British pop/dance act Clock released a successful dance cover of "Axel F" in 1995. Produced by Richard Pritchard and Stu Allan and released by MCA and ZYX Music, it was featured on their debut album, It's Time... (1995), and peaked at number five in Scotland, number seven in the UK overall, number eight in Ireland and number 37 in Sweden. On the Eurochart Hot 100, the single reached number 20 in March 1995, while in Australia, it peaked at number 42. The accompanying music video was a Box Top on British music television channel The Box in April 1995.

===Critical reception===
When the cover was released in 1995, James Masterton wrote in his weekly UK chart, "There is no denying the brilliance of this record, making the Harold Faltermeyer classic more of a dance hit than he could ever have dreamed as the song makes the Top 10 close on ten years since the original did the same." Alan Jones from Music Weeks RM Dance Update described the song as "another energetic remake". Another RM editor, James Hamilton, declared it as an "ultra excitingly galloping 135bpm Hi-NRG" track in his weekly dance column.

===Track listings===
- UK CD maxi
1. "Axel F" (Radio Short Stab) – 3:22
2. "Axel F" (Primax mix) – 4:47
3. "Keep Pushin'" (Clock N-R-G mix) – 6:27
4. "Keep Pushin'" (PTP 'London' mix) – 7:46

- Sweden CD maxi
5. "Axel F" (radio edit) – 3:38
6. "Axel F" (Primax mix) – 4:44
7. "Axel F" (Ten to Two mix) – 5:40
8. "Keep Pushin'" (PTP London edit) – 4:40
9. "Clock Megamix" - 15:40

===Charts===

====Weekly charts====

| Chart (1995) | Peak position |
|---|---|
| Australia (ARIA) | 42 |
| Europe (Eurochart Hot 100) | 20 |
| Ireland (IRMA) | 8 |
| Israel (Israeli Singles Chart) | 19 |
| Netherlands (Dutch Top 40 Tipparade) | 5 |
| Netherlands (Single Top 100) | 45 |
| Scotland (OCC) | 5 |
| Sweden (Sverigetopplistan) | 37 |
| UK Singles (OCC) | 7 |
| UK Airplay (Music Week) | 28 |
| UK Club Chart (Music Week) | 28 |
| UK Pop Tip Club Chart (Music Week) | 3 |

====Year-end charts====

| Chart (1995) | Position |
|---|---|
| UK Singles (OCC) | 82 |
| UK Pop Tip Club Chart (Music Week) | 12 |

==Psy version==
In 2002, South Korean singer Psy released a track titled "Champion" as part of his album 3 Mai, tapping into Seoul's enthusiasm over the 2002 FIFA World Cup. "Champion" was partially inspired by Korean street cheering during the 2002 World Cup. Paul Lester of The Guardian called "Champion" a "thrashy disco ... which heavily samples "Axel F" by Harold Faltermeyer".
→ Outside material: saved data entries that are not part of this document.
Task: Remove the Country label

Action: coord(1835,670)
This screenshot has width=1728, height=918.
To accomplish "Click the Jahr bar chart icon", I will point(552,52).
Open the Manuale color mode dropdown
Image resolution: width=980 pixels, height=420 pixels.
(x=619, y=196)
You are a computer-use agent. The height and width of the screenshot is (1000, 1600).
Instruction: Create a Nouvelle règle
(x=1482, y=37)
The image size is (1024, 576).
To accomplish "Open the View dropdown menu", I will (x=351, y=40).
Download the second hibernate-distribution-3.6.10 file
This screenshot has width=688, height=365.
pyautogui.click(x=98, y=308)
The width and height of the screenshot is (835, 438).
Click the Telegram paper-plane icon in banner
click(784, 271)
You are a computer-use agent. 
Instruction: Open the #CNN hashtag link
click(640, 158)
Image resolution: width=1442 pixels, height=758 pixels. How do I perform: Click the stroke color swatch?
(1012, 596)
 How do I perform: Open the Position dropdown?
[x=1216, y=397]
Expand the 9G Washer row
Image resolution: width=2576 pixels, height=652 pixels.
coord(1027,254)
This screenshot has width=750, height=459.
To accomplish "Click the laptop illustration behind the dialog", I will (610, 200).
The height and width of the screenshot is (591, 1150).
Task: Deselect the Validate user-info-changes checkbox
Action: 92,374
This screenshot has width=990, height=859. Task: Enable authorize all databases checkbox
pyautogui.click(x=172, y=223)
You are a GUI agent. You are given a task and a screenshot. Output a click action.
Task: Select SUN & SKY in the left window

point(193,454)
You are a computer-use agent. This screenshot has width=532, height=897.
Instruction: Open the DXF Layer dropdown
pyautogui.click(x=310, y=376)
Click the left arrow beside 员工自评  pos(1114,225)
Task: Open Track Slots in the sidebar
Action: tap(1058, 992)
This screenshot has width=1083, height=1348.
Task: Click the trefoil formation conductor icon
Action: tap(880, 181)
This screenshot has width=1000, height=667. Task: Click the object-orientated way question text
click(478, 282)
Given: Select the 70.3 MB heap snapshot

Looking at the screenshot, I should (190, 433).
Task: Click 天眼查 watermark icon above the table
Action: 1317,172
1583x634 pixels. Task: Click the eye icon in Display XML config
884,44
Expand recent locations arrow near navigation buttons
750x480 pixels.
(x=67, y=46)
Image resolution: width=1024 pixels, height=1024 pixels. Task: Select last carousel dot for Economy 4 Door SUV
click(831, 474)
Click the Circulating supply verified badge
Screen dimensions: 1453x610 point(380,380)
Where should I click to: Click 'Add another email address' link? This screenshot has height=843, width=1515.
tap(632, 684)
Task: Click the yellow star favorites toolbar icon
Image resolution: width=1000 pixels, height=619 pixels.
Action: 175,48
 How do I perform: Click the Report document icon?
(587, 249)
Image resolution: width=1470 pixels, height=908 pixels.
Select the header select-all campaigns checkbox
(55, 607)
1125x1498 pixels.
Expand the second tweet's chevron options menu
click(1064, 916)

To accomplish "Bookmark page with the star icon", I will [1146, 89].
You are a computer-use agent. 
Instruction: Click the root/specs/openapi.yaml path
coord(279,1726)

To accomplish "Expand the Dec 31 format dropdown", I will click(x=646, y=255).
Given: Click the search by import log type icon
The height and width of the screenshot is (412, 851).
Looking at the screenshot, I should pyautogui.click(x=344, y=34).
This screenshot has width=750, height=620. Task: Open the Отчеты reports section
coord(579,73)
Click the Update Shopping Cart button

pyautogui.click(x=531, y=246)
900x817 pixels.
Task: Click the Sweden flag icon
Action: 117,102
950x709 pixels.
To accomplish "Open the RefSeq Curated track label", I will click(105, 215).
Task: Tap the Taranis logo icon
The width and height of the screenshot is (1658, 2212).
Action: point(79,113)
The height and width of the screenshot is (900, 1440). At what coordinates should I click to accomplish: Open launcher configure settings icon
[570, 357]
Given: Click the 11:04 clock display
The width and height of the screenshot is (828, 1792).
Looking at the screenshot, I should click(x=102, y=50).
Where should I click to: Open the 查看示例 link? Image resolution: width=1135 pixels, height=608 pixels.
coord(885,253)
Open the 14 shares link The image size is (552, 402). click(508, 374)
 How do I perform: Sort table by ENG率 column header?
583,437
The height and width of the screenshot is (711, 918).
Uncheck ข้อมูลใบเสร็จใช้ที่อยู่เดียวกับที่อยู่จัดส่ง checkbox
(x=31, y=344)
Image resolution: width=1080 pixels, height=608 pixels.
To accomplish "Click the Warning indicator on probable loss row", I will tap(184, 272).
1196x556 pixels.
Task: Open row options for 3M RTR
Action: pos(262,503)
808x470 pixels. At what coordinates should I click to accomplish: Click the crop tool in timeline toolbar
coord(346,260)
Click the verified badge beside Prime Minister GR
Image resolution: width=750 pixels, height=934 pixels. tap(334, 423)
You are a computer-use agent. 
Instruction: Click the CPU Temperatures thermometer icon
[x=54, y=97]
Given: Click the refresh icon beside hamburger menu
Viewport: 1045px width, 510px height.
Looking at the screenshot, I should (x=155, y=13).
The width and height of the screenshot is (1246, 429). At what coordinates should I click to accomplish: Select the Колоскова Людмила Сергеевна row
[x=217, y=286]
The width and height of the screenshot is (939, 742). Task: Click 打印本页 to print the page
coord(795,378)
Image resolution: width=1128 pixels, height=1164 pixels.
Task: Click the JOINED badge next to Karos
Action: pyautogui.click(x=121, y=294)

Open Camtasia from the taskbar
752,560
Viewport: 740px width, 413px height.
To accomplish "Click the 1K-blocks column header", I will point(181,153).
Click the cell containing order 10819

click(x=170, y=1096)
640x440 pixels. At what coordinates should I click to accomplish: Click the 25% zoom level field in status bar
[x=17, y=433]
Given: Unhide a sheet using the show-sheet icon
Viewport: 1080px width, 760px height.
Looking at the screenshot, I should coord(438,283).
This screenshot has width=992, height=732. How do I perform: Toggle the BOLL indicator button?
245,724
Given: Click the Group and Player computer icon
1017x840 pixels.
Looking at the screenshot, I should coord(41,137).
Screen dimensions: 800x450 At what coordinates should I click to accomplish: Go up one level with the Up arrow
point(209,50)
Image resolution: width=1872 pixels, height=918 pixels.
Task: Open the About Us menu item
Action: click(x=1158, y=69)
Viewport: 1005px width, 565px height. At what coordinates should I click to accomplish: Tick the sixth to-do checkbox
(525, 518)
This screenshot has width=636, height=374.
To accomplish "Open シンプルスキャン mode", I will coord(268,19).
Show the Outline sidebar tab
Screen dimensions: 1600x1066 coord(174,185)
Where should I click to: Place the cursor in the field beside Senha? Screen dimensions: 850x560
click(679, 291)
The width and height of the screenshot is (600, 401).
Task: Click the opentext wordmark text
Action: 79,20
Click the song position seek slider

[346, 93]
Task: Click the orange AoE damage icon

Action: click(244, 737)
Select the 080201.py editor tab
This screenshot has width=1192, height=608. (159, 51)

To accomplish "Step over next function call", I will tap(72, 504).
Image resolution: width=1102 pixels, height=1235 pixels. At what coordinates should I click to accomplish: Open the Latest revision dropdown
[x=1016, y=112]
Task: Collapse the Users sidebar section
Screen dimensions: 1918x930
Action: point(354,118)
==Murphy Brown vs. Captain Hollywood version==
In 2003, Murphy Brown and Captain Hollywood released their Eurodance version of "Axel F", titled "Axel F 2003". This version was produced by Matthias Wagner and Andreas Dohmeyer of the Off-cast Project, and Bass Bumpers. It contains a vocal sample from Max Headroom ("What's going on?"), heard at the beginning and middle of the song. It reached number 18 on the official German singles chart. This version was reworked two years later into the highly successful version by Crazy Frog, which was also completed by the same team of producers.

==Crazy Frog version==

In 2005, Crazy Frog, an animated CGI character created by ringtone provider Jamba! released a cover of "Axel F". The song, itself a re-working of the 2003 Murphy Brown/Captain Hollywood version, was created in response to a popular unauthorized song using the Crazy Frog ringtone audio. "Axel F" would become a chart topping hit across Europe and Australia in summer 2005, while achieving top 40 status in the United States.